[[ PROVIDED DATA open ]]

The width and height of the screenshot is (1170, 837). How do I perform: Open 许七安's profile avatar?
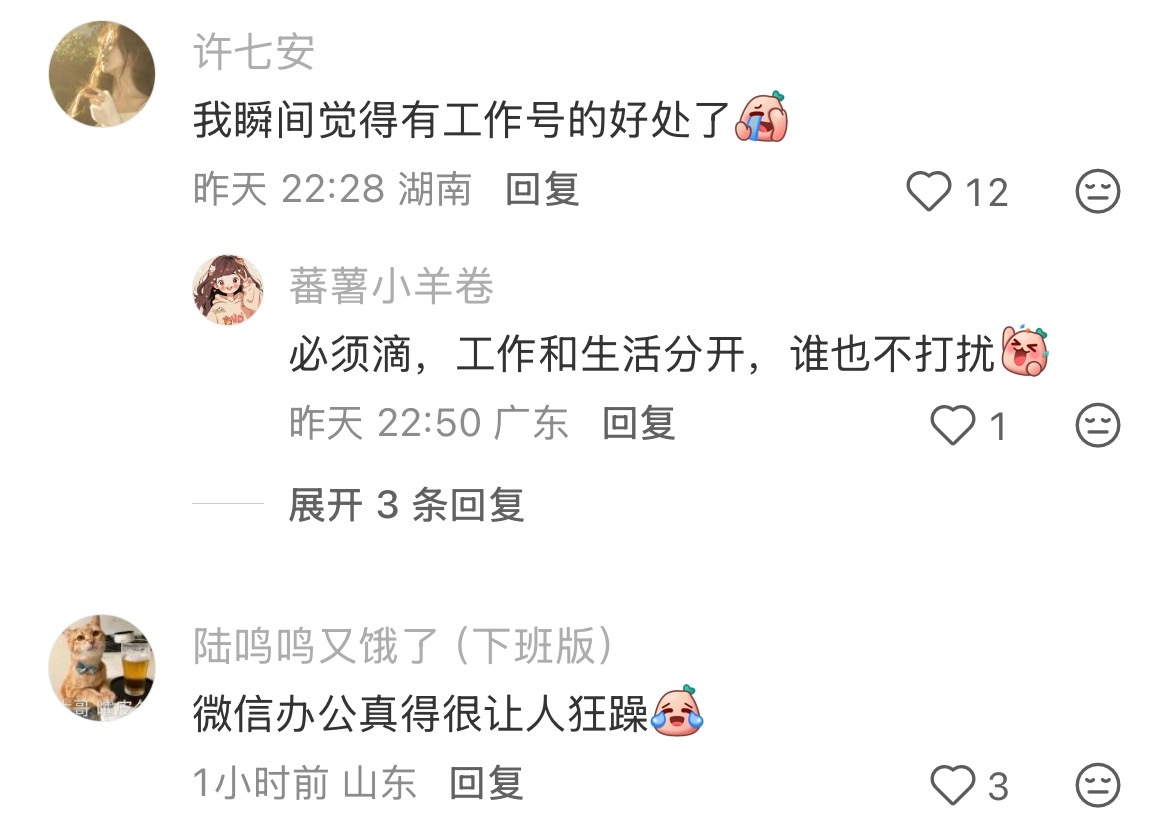101,74
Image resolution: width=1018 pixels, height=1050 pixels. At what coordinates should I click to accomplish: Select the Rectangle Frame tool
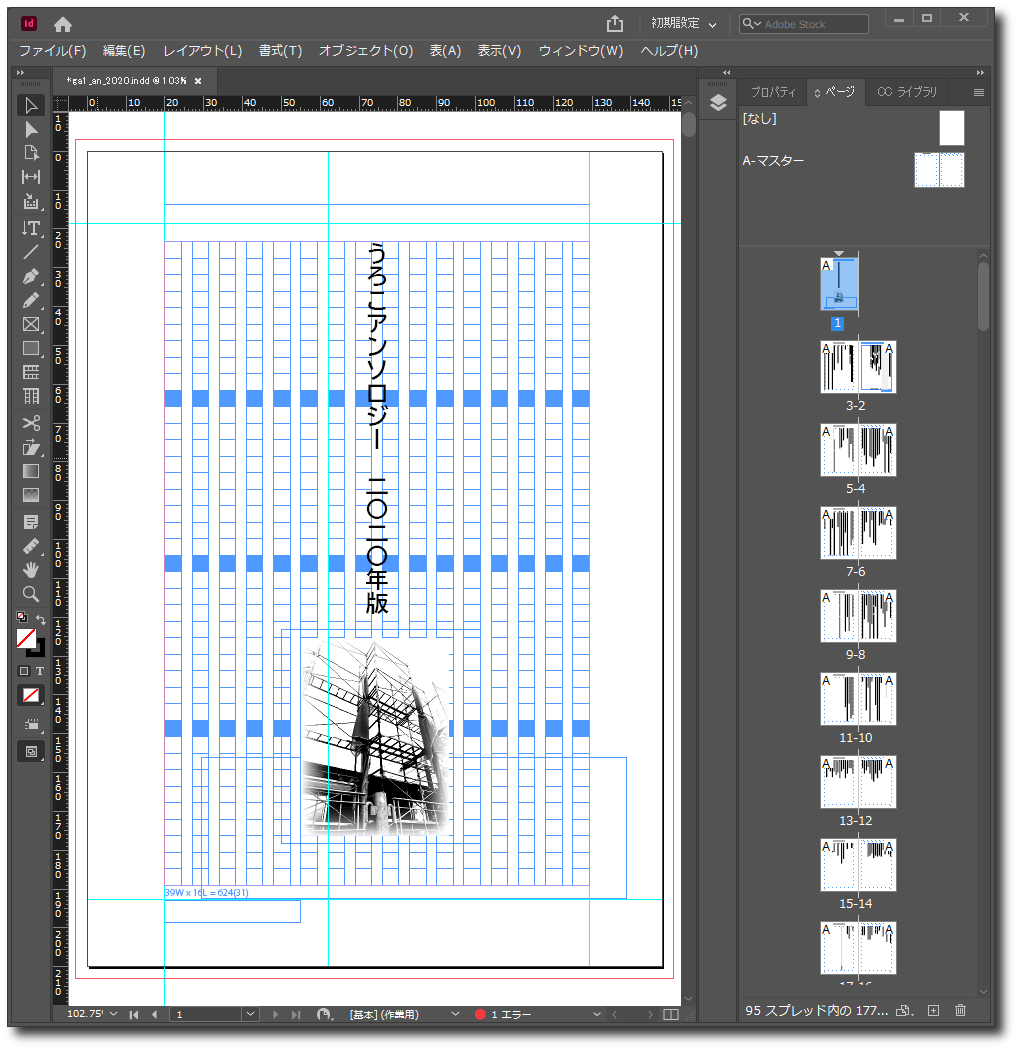pyautogui.click(x=31, y=324)
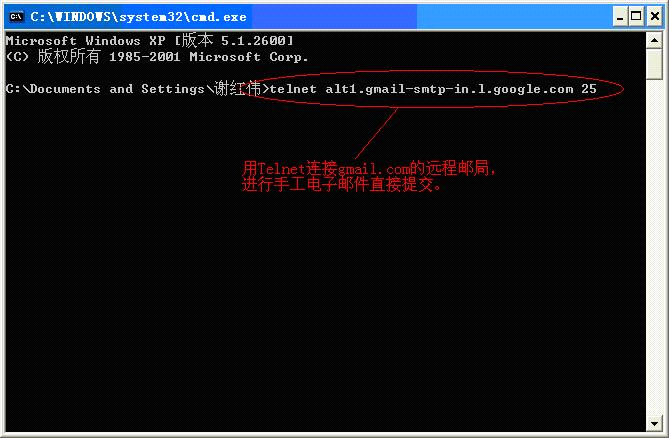Viewport: 669px width, 438px height.
Task: Click the scrollbar down arrow
Action: click(x=654, y=424)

[[ PROVIDED DATA closed ]]

TASK GOAL: Transcribe the complete set of entries verbatim. No pictures belong in the copy.

YOUR RESPONSE:
The width and height of the screenshot is (1170, 837). How do I perform: Open 许七安's profile avatar?
101,74
Image resolution: width=1018 pixels, height=1050 pixels. At what coordinates should I click to accomplish: Select the Rectangle Frame tool
pyautogui.click(x=31, y=324)
Viewport: 669px width, 438px height.
Task: Click the scrollbar down arrow
Action: click(x=654, y=424)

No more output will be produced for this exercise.